TASK DETAILS
Keyword search on "Navigate": report each line of the records that contains it.

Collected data
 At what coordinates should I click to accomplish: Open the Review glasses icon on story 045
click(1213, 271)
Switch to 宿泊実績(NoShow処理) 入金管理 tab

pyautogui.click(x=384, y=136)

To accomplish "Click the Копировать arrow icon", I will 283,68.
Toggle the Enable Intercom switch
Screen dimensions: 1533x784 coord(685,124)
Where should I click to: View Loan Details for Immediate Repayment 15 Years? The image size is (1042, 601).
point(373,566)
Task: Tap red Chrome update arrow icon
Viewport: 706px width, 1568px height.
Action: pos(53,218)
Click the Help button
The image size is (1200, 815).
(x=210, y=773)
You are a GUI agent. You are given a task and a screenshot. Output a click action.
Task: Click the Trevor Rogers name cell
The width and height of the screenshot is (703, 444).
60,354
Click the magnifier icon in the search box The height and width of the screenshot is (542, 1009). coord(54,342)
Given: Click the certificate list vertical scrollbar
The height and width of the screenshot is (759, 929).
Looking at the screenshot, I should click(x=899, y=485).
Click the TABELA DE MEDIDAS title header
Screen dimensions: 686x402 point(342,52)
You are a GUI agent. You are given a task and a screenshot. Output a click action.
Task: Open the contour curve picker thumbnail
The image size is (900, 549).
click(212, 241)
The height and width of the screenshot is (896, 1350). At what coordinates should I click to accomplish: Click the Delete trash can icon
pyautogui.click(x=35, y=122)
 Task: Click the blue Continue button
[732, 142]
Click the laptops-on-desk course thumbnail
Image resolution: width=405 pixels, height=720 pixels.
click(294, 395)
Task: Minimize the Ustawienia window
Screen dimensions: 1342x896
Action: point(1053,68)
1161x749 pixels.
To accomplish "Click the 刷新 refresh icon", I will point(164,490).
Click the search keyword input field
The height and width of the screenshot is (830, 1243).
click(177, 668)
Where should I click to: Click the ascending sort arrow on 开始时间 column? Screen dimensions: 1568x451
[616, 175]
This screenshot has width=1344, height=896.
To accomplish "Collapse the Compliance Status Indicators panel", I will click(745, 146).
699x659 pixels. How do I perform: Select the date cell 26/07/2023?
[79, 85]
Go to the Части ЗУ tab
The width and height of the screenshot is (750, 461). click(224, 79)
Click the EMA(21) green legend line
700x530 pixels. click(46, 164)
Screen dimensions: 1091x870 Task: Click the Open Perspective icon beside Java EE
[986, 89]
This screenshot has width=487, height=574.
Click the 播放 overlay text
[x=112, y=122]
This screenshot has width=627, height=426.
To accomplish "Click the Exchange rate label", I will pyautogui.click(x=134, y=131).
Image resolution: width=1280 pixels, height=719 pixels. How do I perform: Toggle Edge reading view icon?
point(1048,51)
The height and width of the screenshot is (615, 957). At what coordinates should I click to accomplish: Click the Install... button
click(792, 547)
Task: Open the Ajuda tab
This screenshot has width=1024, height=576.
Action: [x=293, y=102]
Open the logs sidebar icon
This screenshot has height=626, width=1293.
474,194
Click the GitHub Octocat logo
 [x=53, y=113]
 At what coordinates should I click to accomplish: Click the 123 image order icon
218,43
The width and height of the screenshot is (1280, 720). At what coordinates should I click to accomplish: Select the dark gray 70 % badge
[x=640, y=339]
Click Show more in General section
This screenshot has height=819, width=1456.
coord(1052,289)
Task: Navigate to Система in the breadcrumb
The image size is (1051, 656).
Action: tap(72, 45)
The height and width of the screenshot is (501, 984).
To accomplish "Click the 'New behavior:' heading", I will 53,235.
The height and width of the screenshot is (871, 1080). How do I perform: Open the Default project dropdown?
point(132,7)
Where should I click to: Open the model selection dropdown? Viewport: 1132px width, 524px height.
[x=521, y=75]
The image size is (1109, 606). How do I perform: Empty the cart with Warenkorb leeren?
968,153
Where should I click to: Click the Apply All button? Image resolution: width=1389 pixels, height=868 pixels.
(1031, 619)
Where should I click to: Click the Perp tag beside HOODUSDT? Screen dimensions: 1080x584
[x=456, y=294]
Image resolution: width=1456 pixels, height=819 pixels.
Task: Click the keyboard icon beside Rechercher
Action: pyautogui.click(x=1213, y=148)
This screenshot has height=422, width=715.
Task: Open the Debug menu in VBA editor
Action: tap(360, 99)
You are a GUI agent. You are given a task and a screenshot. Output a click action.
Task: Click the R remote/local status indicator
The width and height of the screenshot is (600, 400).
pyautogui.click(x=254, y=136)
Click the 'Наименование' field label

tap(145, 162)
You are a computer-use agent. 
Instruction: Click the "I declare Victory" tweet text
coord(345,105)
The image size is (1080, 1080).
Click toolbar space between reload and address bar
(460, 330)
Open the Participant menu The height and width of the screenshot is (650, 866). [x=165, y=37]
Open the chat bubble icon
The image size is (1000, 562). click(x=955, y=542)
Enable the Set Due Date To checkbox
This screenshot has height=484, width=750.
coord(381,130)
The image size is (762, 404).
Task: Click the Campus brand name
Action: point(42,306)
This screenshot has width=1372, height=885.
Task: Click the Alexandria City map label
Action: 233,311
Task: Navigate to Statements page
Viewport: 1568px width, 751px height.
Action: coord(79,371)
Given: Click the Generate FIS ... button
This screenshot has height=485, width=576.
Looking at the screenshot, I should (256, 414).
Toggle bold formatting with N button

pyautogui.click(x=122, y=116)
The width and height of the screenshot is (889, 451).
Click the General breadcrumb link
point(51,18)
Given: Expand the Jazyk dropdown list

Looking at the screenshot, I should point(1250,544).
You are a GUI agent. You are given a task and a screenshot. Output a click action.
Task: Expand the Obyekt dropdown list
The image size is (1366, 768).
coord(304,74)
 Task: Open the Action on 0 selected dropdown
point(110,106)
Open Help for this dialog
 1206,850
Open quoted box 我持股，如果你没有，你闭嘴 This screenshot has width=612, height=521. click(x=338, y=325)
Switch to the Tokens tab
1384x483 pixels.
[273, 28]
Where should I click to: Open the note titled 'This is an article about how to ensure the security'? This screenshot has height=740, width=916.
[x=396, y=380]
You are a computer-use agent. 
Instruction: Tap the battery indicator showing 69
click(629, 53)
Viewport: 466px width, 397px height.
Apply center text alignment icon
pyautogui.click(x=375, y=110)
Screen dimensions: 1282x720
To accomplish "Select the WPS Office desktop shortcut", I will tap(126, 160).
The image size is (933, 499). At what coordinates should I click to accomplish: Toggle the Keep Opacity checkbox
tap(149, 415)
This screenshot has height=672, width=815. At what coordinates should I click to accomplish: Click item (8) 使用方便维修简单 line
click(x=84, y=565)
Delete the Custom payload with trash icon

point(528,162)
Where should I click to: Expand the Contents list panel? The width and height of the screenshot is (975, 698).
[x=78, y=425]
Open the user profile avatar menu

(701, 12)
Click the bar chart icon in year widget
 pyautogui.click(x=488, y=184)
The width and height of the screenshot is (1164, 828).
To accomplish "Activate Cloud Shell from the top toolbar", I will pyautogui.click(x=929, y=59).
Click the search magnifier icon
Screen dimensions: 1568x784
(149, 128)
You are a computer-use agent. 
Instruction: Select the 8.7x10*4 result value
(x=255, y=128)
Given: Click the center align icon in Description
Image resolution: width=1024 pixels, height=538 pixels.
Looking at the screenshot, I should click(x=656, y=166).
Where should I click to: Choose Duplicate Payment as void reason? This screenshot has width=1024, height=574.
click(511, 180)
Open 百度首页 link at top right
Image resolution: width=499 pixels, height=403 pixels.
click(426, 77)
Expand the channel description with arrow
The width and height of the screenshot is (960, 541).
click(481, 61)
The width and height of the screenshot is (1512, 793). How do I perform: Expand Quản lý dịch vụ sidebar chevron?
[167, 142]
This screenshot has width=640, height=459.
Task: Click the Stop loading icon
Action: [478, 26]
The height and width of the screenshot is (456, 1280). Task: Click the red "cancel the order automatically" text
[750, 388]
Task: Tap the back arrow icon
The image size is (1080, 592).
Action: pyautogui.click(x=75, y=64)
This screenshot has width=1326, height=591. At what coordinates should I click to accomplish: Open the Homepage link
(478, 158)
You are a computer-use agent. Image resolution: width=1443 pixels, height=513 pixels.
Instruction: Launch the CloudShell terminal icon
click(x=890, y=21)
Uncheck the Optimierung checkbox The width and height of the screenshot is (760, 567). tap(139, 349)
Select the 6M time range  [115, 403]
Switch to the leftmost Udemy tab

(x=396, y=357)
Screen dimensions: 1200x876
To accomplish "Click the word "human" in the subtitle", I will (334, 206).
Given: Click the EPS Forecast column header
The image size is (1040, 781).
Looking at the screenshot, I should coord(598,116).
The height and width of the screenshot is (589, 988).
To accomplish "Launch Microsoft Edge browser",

YOUR SOLUTION
Task: Navigate to Система in the breadcrumb
Task: Navigate to Statements page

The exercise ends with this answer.